La pena

· 9 de febrero, 2018

Volumen 106

«Sufro la inmensa pena de tu extravío

siento el dolor profundo de tu partida

y lloro sin que tú sepas que el llanto mío

tiene lágrimas negras, tiene lágrimas negras

como mi vida»

(Lágrimas negras, Bebo Valdés&Diego el Cigala)

Dicen que a veces escribo triste. Con un pesar dulce y blando, lento y pegajoso, que resbala como un hilo de mermelada. Será que ahí anda. La tristeza. Un ratito al día. Que dura nada, segundos, minutos lo más, pero qué largos. Una tristeza-tristeza que te ciega cada poro de la piel y te vela la córnea de los ojos y te aja y te reseca cada gota de humedad. Luego nada. Dejarlo correr. Seguir tomando café, mirando la lluvia caer, acelerando tras de qué, riendo a ratos y a quién.

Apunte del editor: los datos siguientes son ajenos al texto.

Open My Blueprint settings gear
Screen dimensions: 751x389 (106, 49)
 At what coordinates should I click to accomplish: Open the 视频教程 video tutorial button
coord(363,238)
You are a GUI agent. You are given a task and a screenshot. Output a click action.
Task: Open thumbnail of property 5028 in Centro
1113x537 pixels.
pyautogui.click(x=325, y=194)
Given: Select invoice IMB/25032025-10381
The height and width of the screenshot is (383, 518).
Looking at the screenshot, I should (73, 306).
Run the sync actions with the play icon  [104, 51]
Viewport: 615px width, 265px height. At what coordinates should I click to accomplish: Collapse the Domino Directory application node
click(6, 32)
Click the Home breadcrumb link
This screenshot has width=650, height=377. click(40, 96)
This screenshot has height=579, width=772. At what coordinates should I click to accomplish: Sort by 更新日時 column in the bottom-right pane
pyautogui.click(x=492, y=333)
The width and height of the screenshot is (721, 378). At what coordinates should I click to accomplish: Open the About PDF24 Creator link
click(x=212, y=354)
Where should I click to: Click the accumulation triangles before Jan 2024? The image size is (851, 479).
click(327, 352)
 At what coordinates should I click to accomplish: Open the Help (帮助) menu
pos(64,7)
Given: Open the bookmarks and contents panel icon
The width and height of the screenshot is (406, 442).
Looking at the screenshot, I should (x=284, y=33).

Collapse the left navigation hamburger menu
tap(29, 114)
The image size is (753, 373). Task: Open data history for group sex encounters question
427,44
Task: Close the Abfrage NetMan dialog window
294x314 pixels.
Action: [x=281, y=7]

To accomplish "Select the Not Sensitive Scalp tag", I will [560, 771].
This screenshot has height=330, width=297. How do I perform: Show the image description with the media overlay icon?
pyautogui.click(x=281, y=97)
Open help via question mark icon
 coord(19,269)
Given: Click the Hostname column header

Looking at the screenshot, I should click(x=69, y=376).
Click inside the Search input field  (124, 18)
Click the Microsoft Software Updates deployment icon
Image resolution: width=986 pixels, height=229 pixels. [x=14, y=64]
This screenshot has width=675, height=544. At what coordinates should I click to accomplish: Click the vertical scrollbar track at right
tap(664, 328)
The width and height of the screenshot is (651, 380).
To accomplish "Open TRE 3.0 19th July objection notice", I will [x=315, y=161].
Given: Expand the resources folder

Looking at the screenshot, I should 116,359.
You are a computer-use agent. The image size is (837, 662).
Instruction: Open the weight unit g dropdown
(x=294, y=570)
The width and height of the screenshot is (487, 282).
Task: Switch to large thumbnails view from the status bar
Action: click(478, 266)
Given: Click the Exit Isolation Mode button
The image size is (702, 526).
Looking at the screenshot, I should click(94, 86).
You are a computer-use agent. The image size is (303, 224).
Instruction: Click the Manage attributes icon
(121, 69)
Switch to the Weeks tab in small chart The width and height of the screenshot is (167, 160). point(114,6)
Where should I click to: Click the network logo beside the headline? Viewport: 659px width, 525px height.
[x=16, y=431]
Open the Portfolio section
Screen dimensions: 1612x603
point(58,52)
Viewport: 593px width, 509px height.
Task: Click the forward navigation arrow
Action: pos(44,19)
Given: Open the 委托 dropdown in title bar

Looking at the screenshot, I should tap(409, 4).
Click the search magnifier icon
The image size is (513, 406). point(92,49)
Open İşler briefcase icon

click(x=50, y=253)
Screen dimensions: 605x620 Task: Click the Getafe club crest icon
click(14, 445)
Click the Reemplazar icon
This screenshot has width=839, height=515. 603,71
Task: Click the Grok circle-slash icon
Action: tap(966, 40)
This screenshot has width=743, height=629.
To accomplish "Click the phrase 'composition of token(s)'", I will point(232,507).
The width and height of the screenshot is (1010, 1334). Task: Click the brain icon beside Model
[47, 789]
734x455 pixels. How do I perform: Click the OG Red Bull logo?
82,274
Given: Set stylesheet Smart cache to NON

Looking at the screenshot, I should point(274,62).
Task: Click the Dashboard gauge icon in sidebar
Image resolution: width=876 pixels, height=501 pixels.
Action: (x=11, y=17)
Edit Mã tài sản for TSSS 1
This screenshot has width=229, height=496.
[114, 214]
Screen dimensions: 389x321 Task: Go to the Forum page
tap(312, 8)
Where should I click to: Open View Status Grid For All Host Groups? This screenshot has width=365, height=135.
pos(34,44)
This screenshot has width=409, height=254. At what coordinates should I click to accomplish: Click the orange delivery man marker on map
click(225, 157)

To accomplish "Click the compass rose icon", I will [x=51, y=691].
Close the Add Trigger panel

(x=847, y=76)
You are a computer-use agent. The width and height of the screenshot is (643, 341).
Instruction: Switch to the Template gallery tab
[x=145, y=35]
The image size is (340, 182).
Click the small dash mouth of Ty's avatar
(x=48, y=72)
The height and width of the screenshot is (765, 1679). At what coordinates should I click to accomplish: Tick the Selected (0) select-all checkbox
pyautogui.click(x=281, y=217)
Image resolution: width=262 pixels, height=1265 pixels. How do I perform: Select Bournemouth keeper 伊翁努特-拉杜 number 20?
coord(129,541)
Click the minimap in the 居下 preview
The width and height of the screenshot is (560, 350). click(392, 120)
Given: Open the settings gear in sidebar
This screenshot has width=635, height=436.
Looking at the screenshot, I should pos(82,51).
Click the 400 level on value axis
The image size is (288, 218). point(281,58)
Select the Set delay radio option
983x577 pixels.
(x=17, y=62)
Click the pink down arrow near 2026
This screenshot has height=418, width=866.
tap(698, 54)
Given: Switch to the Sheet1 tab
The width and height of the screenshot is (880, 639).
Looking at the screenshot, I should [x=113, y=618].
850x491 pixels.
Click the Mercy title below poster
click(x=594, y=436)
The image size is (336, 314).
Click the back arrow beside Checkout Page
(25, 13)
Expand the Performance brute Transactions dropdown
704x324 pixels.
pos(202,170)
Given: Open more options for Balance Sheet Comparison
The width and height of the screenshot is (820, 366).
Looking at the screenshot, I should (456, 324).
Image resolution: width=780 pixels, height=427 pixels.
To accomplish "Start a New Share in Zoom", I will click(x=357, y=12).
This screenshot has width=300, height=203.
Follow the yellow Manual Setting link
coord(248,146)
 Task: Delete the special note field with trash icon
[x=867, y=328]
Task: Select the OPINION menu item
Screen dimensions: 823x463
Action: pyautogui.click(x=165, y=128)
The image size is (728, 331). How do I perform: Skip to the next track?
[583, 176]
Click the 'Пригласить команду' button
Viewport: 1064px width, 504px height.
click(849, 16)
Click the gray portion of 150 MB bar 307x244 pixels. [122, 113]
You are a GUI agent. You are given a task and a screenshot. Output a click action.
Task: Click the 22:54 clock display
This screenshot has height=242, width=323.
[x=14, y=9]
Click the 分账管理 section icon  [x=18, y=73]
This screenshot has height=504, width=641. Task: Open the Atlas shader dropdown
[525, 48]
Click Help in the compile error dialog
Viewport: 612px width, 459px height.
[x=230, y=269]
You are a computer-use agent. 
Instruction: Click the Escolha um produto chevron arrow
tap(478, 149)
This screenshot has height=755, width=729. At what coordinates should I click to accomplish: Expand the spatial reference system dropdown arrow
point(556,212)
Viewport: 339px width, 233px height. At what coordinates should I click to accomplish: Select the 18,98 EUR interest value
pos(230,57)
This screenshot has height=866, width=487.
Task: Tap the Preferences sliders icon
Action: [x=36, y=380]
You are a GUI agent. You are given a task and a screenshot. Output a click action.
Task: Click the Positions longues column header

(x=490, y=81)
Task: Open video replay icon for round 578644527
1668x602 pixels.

Dicen que escribo triste pero soy alegre. Solo que cuando lo dicen, y yo lo creo, va la pena, la puñetera pena, y trepa en un instante, de víscera en víscera, o diluida en la sangre, no sé. Salta o trepa o se arrastra -lo que sea que hagan las malditas penas- y se me asoma toda a los ojos. Hace clic y los apaga de golpe. Nadie, o casi, se da cuenta, nadie más que yo lo nota. Pero me cambia el mirar y detrás la boca y la cara entera, y las manos y las piernas y el vientre y una a una las vértebras. Después con otro clic la pena se va de vuelta y regresan el brillo a la mirada y la sonrisa a los labios. Y no pasa nada. Lo dejo correr. Sigo tomando café, mirando la lluvia caer…

Susana Golf

Susana Golf es la directora de la revista Urban. Periodista de Levante-EMV desde 1988, ha sido jefa de sección de Valencia y de Sociedad y coordinadora del suplemento Extra Moda.